* start Given data *
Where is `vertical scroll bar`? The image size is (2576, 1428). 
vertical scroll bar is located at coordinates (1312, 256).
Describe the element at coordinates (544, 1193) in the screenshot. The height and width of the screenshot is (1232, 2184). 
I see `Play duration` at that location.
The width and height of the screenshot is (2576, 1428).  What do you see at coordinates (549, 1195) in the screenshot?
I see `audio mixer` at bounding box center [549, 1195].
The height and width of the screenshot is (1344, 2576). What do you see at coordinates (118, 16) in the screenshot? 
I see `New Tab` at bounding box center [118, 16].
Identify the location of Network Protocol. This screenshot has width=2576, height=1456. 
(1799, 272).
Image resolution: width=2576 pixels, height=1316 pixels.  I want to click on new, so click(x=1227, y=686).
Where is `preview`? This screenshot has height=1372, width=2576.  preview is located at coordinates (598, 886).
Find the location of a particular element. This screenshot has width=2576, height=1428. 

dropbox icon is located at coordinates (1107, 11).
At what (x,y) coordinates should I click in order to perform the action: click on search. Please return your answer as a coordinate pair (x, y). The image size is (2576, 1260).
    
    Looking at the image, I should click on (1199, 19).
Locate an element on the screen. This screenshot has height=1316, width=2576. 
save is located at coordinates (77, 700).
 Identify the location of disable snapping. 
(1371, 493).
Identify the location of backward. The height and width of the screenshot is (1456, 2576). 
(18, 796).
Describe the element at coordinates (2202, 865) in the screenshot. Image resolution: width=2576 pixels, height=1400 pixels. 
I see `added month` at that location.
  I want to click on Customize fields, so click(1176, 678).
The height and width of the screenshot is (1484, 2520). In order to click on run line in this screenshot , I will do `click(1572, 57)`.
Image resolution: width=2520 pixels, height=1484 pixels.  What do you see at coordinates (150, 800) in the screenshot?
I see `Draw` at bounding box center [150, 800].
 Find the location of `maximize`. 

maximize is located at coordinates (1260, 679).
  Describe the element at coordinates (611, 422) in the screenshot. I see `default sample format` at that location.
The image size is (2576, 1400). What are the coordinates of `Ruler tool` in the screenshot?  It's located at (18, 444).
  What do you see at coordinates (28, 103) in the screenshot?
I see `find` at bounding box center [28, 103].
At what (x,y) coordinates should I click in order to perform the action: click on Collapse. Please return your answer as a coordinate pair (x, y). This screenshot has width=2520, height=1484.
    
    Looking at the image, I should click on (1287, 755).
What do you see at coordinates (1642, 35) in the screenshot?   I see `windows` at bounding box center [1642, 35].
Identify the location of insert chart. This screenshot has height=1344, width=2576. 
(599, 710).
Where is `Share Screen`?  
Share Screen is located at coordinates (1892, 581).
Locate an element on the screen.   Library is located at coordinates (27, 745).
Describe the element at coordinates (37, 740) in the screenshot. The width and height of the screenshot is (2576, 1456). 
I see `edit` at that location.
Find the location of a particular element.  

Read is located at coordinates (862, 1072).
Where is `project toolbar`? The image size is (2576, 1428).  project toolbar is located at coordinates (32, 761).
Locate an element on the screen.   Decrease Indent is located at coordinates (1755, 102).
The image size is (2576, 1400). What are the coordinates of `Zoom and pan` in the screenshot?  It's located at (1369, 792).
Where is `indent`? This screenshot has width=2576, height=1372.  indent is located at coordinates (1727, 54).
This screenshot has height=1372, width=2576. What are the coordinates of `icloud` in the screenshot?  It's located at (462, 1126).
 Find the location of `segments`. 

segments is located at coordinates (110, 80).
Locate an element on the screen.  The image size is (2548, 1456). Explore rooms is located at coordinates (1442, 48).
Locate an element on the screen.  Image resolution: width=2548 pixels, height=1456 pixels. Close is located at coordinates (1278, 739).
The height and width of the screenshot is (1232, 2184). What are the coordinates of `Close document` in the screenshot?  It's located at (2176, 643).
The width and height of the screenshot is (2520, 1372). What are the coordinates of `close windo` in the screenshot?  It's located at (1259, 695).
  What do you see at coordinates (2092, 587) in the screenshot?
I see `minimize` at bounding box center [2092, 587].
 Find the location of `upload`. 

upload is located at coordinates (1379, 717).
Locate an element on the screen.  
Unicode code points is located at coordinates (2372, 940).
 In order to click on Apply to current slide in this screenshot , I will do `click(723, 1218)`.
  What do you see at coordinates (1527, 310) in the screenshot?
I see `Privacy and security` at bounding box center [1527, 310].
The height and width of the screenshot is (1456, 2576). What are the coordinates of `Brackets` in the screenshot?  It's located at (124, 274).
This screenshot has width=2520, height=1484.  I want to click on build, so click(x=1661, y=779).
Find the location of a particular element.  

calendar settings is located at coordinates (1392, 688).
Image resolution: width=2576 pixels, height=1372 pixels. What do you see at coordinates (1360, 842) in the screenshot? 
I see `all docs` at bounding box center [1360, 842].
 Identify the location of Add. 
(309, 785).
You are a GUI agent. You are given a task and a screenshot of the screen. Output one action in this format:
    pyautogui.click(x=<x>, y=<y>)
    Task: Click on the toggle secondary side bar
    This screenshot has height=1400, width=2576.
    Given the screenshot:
* end Given data *
**Request:** Change "Network Protocol" to "Network Settings" in all of the rows above, and keep everything else the same.

**Result below:**
Where is `vertical scroll bar`? The image size is (2576, 1428). 
vertical scroll bar is located at coordinates (1312, 256).
Describe the element at coordinates (544, 1193) in the screenshot. The height and width of the screenshot is (1232, 2184). 
I see `Play duration` at that location.
The width and height of the screenshot is (2576, 1428).  What do you see at coordinates (549, 1195) in the screenshot?
I see `audio mixer` at bounding box center [549, 1195].
The height and width of the screenshot is (1344, 2576). What do you see at coordinates (118, 16) in the screenshot? 
I see `New Tab` at bounding box center [118, 16].
Identify the location of Network Settings. This screenshot has width=2576, height=1456. 
(1799, 272).
Image resolution: width=2576 pixels, height=1316 pixels.  I want to click on new, so click(x=1227, y=686).
Where is `preview`? This screenshot has height=1372, width=2576.  preview is located at coordinates (598, 886).
Find the location of a particular element. This screenshot has width=2576, height=1428. 

dropbox icon is located at coordinates (1107, 11).
At what (x,y) coordinates should I click in order to perform the action: click on search. Please return your answer as a coordinate pair (x, y). The image size is (2576, 1260).
    
    Looking at the image, I should click on (1199, 19).
Locate an element on the screen. This screenshot has height=1316, width=2576. 
save is located at coordinates (77, 700).
 Identify the location of disable snapping. 
(1371, 493).
Identify the location of backward. The height and width of the screenshot is (1456, 2576). 
(18, 796).
Describe the element at coordinates (2202, 865) in the screenshot. Image resolution: width=2576 pixels, height=1400 pixels. 
I see `added month` at that location.
  I want to click on Customize fields, so click(1176, 678).
The height and width of the screenshot is (1484, 2520). In order to click on run line in this screenshot , I will do `click(1572, 57)`.
Image resolution: width=2520 pixels, height=1484 pixels.  What do you see at coordinates (150, 800) in the screenshot?
I see `Draw` at bounding box center [150, 800].
 Find the location of `maximize`. 

maximize is located at coordinates (1260, 679).
  Describe the element at coordinates (611, 422) in the screenshot. I see `default sample format` at that location.
The image size is (2576, 1400). What are the coordinates of `Ruler tool` in the screenshot?  It's located at (18, 444).
  What do you see at coordinates (28, 103) in the screenshot?
I see `find` at bounding box center [28, 103].
At what (x,y) coordinates should I click in order to perform the action: click on Collapse. Please return your answer as a coordinate pair (x, y). This screenshot has width=2520, height=1484.
    
    Looking at the image, I should click on (1287, 755).
What do you see at coordinates (1642, 35) in the screenshot?   I see `windows` at bounding box center [1642, 35].
Identify the location of insert chart. This screenshot has height=1344, width=2576. 
(599, 710).
Where is `Share Screen`?  
Share Screen is located at coordinates (1892, 581).
Locate an element on the screen.   Library is located at coordinates (27, 745).
Describe the element at coordinates (37, 740) in the screenshot. The width and height of the screenshot is (2576, 1456). 
I see `edit` at that location.
Find the location of a particular element.  

Read is located at coordinates (862, 1072).
Where is `project toolbar`? The image size is (2576, 1428).  project toolbar is located at coordinates (32, 761).
Locate an element on the screen.   Decrease Indent is located at coordinates (1755, 102).
The image size is (2576, 1400). What are the coordinates of `Zoom and pan` in the screenshot?  It's located at (1369, 792).
Where is `indent`? This screenshot has width=2576, height=1372.  indent is located at coordinates (1727, 54).
This screenshot has height=1372, width=2576. What are the coordinates of `icloud` in the screenshot?  It's located at (462, 1126).
 Find the location of `segments`. 

segments is located at coordinates (110, 80).
Locate an element on the screen.  The image size is (2548, 1456). Explore rooms is located at coordinates (1442, 48).
Locate an element on the screen.  Image resolution: width=2548 pixels, height=1456 pixels. Close is located at coordinates (1278, 739).
The height and width of the screenshot is (1232, 2184). What are the coordinates of `Close document` in the screenshot?  It's located at (2176, 643).
The width and height of the screenshot is (2520, 1372). What are the coordinates of `close windo` in the screenshot?  It's located at (1259, 695).
  What do you see at coordinates (2092, 587) in the screenshot?
I see `minimize` at bounding box center [2092, 587].
 Find the location of `upload`. 

upload is located at coordinates (1379, 717).
Locate an element on the screen.  
Unicode code points is located at coordinates (2372, 940).
 In order to click on Apply to current slide in this screenshot , I will do `click(723, 1218)`.
  What do you see at coordinates (1527, 310) in the screenshot?
I see `Privacy and security` at bounding box center [1527, 310].
The height and width of the screenshot is (1456, 2576). What are the coordinates of `Brackets` in the screenshot?  It's located at (124, 274).
This screenshot has width=2520, height=1484.  I want to click on build, so click(x=1661, y=779).
Find the location of a particular element.  

calendar settings is located at coordinates (1392, 688).
Image resolution: width=2576 pixels, height=1372 pixels. What do you see at coordinates (1360, 842) in the screenshot? 
I see `all docs` at bounding box center [1360, 842].
 Identify the location of Add. 
(309, 785).
You are a GUI agent. You are given a task and a screenshot of the screen. Output one action in this format:
    pyautogui.click(x=<x>, y=<y>)
    Task: Click on the toggle secondary side bar
    This screenshot has height=1400, width=2576.
    Given the screenshot:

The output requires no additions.